Dr. Sciamanda explained that the goal of his treatment is to reduce Claimant's pain and to increase his mobility, range of motion and functionality. When asked whether he believes Claimant is making progress toward this goal, Dr. Sciamanda responded as follows:
It would appear so. He certainly has setbacks at times where we have to kind of backtrack and move forward. Again, however, overall he seems to be making progress.
R.R. 46a–47a. Dr. Sciamanda testified that he had not released Claimant to perform any type of work, even sedentary.
Based on Dr. Sciamanda's deposition, Claimant filed a petition to review compensation benefits to add lumbar radiculopathy and lumbar spondylosis to the NCP. The petition also alleged that Claimant's condition has worsened since the WCJ rendered his decision in 2007.
Employer offered the deposition testimony of Jon Alexander Levy, M.D., a board certified orthopedic surgeon who performed an independent medical examination (IME) of Claimant on October 14, 2009. Dr. Levy took a history from Claimant, reviewed his medical records and performed a physical examination. Dr. Levy noted that Claimant had a history of pre-existing lumbar degenerative disc disease with significant pain complaints that had led Claimant to seek medical treatment two months before his work injury. Lumbar spine MRIs performed in July 2004 and August 2006, both post-injury, showed no acute injury, only the pre-existing degenerative changes that were not affected by the work injury. Dr. Levy opined that Claimant was fully recovered from his work-related right shoulder strain and low back strain. He opined that any ongoing back complaints were due to Claimant's pre-existing disc degeneration. In his IME report, Dr. Levy opined that Claimant's hip injury had reached maximum medical improvement.
This opinion was offered for purposes of Claimant's work injury to his hip. The record does not show whether this opinion was conducted under the American Medical Association Guides to the Evaluation of Permanent Impairment.
Before Employer's modification petition was decided, it requested that Claimant undergo an IRE in accordance with Section 306(a.2) of the Workers' Compensation Act (Act). The Department of Labor and Industry assigned Jeffrey M. Moldovan, D.O., to perform the IRE, which took place on June 3, 2010. Dr. Moldovan opined that Claimant had a ten percent impairment rating caused by the work injury. On the basis of this opinion, Employer filed a second modification petition to modify Claimant's disability status from total to partial. This petition was consolidated with the pending petitions.
Act of June 2, 1915, P.L. 736, as amended,77 P.S. § 511.2. Section 306(a.2) was added by the Act of June 24, 1996, P.L. 350.

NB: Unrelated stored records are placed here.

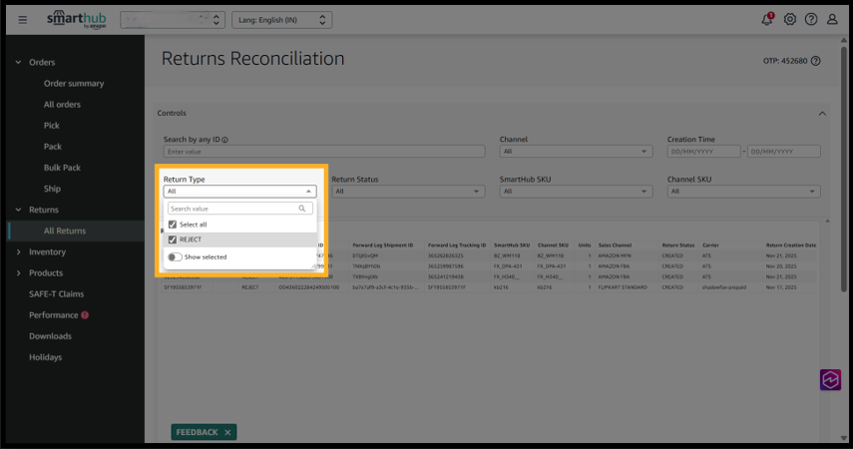Select SAFE-T Claims in sidebar
Image resolution: width=853 pixels, height=449 pixels.
56,294
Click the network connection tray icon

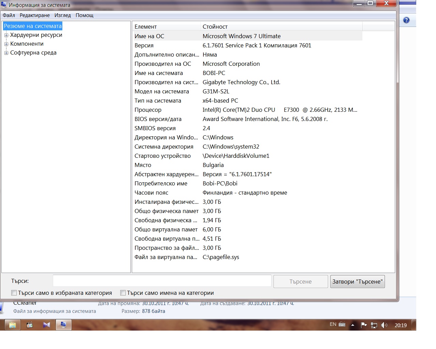(x=374, y=325)
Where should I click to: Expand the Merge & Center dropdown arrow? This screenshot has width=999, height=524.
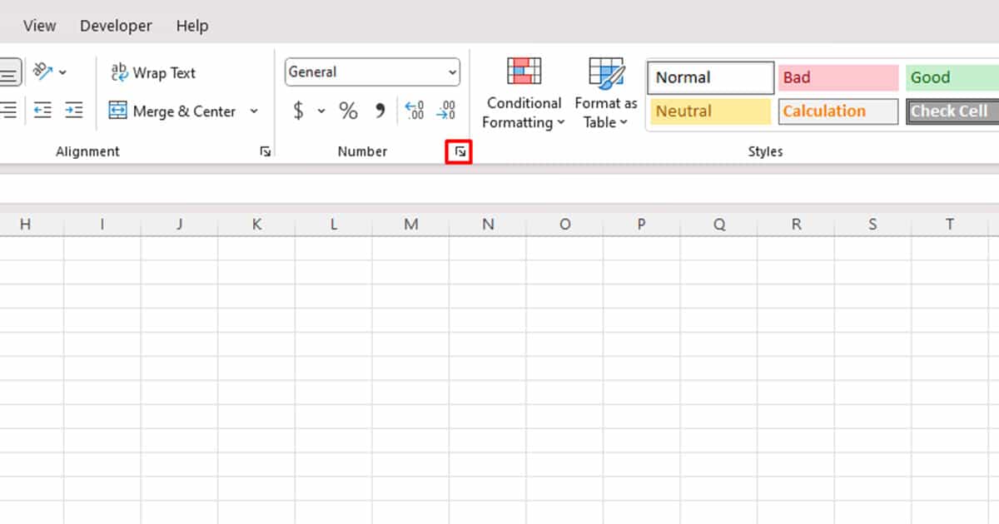pyautogui.click(x=253, y=111)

In support of its IRE modification petition, Employer submitted Dr. Moldovan's IRE report and his deposition testimony. Dr. Moldovan is board certified in family medicine and emergency medicine and is on the Department's list of approved physicians certified to perform IREs. When Dr. Moldovan saw Claimant on June 3, 2010, Claimant walked with an altered gait and used a cane. A physical examination revealed discomfort and some limitations with the right hip. Using the sixth edition of the American Medical Association Guides to the Evaluation of Permanent Impairment, which was the most recent edition, Dr. Moldovan assigned a 25 percent impairment to Claimant's hip and lower extremity. Claimant told Dr. Moldovan that he was not experiencing any symptoms in his right shoulder or low back, and the physical examination of those areas was normal. Dr. Moldovan assigned a zero percent impairment to Claimant's right shoulder and low back. Together, the 25 percent impairment rating for Claimant's hip and lower extremity and the zero percent impairment rating for his right shoulder and low back resulted in a ten percent whole person permanent impairment attributable to the work injury. Dr. Moldovan testified that at the time he performed the IRE, Claimant had reached maximum medical improvement, also known as MMI. Dr. Moldovan explained:
The MMI basically is this, sir, that he's as good as he's going to get based upon the current surgical and medical treatment available to him. However, what MMI does allow for is ongoing progression due to either aging process or passage of time, so [Claimant] may have ongoing symptoms. And, in fact, he may at some point deteriorate and require different intervention, but at the time I saw him he was truly at maximum medical improvement.
R.R. 329a.
Claimant cross-examined Dr. Moldovan at his deposition. However, Claimant presented no evidence in opposition to Dr. Moldovan's IRE report or deposition.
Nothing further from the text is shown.